*** Opening Provided records ***

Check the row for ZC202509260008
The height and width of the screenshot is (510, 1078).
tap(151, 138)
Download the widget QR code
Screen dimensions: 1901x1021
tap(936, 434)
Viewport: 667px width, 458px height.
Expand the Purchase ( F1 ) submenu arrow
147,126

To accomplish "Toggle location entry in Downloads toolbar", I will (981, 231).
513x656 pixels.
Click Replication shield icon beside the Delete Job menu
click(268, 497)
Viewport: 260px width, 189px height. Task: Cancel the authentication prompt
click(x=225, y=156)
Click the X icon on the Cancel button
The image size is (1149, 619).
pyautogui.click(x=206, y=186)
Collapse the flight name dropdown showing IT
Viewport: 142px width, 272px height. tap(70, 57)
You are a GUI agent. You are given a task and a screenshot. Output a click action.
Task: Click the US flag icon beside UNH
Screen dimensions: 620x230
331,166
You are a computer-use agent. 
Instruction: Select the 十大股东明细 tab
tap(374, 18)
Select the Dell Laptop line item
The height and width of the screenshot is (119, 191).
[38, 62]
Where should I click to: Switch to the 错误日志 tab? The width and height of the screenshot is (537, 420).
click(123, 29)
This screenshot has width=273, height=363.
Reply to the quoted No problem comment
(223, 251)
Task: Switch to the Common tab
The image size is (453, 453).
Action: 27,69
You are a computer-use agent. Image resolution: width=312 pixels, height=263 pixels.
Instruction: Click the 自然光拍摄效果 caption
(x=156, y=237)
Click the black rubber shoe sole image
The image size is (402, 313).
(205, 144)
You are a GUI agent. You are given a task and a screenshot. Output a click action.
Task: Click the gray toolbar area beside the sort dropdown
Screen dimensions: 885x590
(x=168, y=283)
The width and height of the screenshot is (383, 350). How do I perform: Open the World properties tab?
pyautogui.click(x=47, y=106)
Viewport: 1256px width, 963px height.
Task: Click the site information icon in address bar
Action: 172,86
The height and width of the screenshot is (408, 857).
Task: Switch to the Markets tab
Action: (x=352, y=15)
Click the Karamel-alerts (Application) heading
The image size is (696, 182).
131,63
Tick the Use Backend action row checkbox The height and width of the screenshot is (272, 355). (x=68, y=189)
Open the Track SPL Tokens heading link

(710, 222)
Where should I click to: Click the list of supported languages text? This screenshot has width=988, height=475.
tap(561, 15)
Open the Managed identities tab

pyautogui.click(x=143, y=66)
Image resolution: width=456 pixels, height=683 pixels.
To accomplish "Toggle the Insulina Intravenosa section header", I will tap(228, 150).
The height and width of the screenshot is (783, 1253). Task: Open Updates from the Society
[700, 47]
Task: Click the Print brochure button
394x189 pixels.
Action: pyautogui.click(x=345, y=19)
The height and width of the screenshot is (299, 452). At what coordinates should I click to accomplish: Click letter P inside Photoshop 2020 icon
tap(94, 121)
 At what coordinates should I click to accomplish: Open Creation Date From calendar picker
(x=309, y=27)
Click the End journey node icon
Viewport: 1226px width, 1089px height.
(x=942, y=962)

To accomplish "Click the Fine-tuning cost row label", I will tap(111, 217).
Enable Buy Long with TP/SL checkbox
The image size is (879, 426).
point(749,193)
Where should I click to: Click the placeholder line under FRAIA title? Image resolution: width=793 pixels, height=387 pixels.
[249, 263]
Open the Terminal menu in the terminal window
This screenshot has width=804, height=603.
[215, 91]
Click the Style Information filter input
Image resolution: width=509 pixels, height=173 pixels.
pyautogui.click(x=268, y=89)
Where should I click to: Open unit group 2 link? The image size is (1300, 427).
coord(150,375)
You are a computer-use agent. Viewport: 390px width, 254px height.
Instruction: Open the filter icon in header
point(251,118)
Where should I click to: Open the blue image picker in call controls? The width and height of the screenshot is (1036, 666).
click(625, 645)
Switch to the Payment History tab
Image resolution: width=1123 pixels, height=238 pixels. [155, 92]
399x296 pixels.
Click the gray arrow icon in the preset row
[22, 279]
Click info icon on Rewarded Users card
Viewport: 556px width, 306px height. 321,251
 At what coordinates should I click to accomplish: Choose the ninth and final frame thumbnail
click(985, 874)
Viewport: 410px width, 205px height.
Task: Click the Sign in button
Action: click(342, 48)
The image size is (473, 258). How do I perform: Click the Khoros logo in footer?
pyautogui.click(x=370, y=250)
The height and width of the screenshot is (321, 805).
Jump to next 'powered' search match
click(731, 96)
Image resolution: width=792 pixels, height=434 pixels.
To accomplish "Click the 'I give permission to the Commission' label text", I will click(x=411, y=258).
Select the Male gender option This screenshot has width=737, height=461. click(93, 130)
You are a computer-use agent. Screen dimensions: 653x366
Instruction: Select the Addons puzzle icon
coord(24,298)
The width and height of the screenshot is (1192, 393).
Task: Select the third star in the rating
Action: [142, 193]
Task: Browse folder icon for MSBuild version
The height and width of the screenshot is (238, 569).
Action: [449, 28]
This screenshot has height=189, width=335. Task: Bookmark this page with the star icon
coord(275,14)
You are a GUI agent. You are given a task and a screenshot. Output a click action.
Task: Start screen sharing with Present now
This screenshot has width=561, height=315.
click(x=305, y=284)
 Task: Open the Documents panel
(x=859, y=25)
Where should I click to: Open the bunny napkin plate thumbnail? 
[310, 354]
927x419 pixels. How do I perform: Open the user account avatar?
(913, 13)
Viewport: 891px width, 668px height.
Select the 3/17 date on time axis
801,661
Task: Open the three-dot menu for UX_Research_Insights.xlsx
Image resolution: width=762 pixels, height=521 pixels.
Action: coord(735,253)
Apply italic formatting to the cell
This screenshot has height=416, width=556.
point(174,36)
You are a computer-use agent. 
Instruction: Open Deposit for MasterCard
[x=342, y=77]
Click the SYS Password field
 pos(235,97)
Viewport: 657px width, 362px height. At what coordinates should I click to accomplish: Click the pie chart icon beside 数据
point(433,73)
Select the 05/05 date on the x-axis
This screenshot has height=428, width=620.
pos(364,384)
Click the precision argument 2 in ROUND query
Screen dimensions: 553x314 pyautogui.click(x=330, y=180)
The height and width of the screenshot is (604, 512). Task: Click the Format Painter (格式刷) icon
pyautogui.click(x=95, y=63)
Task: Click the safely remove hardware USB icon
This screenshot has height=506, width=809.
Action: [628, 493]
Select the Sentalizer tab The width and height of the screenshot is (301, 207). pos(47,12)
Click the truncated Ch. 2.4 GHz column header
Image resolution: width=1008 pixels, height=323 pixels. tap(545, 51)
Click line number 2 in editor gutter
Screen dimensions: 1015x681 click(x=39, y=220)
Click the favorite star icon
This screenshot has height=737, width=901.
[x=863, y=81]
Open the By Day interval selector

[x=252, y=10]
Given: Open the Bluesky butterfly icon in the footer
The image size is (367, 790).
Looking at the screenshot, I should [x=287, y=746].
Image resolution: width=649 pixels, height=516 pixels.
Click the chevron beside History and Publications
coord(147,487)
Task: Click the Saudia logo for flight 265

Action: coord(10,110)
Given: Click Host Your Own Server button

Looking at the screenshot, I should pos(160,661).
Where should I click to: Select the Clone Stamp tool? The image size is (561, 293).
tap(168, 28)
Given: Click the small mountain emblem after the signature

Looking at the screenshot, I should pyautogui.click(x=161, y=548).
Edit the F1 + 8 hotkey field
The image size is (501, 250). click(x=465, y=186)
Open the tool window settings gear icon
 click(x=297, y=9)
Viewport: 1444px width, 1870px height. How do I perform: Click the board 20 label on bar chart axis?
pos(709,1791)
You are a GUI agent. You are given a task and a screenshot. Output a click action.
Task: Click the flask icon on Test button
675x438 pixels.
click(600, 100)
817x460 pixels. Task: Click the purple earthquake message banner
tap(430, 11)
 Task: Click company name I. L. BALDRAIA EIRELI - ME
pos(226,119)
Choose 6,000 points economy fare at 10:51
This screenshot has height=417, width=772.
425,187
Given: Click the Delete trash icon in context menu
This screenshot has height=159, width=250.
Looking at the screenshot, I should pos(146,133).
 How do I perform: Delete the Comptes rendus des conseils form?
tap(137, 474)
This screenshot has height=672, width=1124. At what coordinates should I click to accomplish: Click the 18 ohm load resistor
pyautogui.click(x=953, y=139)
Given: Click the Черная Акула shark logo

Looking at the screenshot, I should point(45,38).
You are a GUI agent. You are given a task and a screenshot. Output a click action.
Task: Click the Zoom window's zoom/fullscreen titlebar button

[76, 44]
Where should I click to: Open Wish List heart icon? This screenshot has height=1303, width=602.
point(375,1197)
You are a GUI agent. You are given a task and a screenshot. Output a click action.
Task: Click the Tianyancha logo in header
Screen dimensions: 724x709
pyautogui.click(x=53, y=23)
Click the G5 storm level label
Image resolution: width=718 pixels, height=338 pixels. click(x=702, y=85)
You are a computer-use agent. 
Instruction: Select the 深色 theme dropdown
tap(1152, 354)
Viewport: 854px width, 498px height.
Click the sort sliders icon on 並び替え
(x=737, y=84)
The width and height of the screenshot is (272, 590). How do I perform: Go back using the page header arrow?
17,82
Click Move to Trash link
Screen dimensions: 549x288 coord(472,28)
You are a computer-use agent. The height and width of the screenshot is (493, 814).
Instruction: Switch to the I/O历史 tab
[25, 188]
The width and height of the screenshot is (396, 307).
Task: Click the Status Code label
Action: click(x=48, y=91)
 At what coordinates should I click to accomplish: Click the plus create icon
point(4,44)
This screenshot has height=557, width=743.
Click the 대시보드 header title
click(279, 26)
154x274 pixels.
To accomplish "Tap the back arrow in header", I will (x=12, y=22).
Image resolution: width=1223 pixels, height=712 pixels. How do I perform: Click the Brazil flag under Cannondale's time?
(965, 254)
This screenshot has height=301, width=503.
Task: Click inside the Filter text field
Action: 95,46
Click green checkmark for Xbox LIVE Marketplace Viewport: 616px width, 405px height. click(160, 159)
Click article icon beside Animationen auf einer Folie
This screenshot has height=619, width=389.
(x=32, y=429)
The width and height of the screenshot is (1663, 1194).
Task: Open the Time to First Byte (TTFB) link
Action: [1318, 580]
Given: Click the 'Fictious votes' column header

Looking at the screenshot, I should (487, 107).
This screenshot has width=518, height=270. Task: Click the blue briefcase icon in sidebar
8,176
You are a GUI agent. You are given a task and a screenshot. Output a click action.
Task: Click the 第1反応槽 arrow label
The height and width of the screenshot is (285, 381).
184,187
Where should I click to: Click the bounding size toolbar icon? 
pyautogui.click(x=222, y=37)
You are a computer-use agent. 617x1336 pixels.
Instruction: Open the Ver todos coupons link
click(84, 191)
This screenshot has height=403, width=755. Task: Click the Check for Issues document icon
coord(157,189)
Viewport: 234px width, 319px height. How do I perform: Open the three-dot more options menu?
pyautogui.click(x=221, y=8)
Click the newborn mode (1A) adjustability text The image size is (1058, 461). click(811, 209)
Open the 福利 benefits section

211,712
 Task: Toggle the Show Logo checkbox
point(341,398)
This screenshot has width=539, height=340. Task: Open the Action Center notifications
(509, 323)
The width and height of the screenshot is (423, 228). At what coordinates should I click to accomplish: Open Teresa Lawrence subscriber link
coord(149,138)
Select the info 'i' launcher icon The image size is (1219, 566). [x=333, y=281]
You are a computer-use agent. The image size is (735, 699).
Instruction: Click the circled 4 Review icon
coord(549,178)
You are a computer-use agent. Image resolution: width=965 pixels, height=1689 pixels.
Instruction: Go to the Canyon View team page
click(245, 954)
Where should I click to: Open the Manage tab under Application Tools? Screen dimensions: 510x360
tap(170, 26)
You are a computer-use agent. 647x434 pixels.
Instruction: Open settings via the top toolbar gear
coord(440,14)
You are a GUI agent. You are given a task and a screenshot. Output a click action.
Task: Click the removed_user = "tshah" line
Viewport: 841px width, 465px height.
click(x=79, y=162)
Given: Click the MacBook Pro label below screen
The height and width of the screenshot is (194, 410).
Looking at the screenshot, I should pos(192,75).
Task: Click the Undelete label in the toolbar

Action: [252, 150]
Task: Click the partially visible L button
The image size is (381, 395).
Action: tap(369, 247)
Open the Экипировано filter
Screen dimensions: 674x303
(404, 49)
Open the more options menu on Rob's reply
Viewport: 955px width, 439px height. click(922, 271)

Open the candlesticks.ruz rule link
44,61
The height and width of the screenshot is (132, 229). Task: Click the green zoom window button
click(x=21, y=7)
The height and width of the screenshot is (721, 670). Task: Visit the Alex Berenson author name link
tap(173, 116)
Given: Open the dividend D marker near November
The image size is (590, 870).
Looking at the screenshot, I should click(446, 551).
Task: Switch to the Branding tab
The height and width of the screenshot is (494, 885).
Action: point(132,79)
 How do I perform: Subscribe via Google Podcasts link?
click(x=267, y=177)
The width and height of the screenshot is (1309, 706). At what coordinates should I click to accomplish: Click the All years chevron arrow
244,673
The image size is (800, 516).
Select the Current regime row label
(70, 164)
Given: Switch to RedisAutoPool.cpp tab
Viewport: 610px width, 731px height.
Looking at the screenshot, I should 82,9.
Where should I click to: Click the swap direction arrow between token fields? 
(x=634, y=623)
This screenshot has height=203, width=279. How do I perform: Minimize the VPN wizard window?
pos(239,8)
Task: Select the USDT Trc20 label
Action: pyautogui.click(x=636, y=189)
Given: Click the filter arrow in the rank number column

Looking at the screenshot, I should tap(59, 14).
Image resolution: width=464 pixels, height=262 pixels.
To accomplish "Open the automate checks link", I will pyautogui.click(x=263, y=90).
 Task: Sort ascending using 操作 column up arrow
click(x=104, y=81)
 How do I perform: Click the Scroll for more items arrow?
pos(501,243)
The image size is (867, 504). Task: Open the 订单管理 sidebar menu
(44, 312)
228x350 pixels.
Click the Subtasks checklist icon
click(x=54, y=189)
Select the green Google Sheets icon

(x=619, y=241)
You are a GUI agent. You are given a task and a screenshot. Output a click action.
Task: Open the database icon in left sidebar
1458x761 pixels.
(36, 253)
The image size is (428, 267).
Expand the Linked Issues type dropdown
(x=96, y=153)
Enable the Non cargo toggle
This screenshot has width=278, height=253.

*** Closing Provided records ***

* Prompt: Extract the lines of the preceding material that run from the line with "Image resolution: width=762" through the line with "Image resolution: width=649", inclusive, reproducing them exactly and adding nothing.

* Answer to this exercise:
Image resolution: width=762 pixels, height=521 pixels.
Action: coord(735,253)
Apply italic formatting to the cell
This screenshot has height=416, width=556.
point(174,36)
You are a computer-use agent. 
Instruction: Open Deposit for MasterCard
[x=342, y=77]
Click the SYS Password field
 pos(235,97)
Viewport: 657px width, 362px height. At what coordinates should I click to accomplish: Click the pie chart icon beside 数据
point(433,73)
Select the 05/05 date on the x-axis
This screenshot has height=428, width=620.
pos(364,384)
Click the precision argument 2 in ROUND query
Screen dimensions: 553x314 pyautogui.click(x=330, y=180)
The height and width of the screenshot is (604, 512). Task: Click the Format Painter (格式刷) icon
pyautogui.click(x=95, y=63)
Task: Click the safely remove hardware USB icon
This screenshot has height=506, width=809.
Action: [628, 493]
Select the Sentalizer tab The width and height of the screenshot is (301, 207). pos(47,12)
Click the truncated Ch. 2.4 GHz column header
Image resolution: width=1008 pixels, height=323 pixels. tap(545, 51)
Click line number 2 in editor gutter
Screen dimensions: 1015x681 click(x=39, y=220)
Click the favorite star icon
This screenshot has height=737, width=901.
[x=863, y=81]
Open the By Day interval selector

[x=252, y=10]
Given: Open the Bluesky butterfly icon in the footer
The image size is (367, 790).
Looking at the screenshot, I should [x=287, y=746].
Image resolution: width=649 pixels, height=516 pixels.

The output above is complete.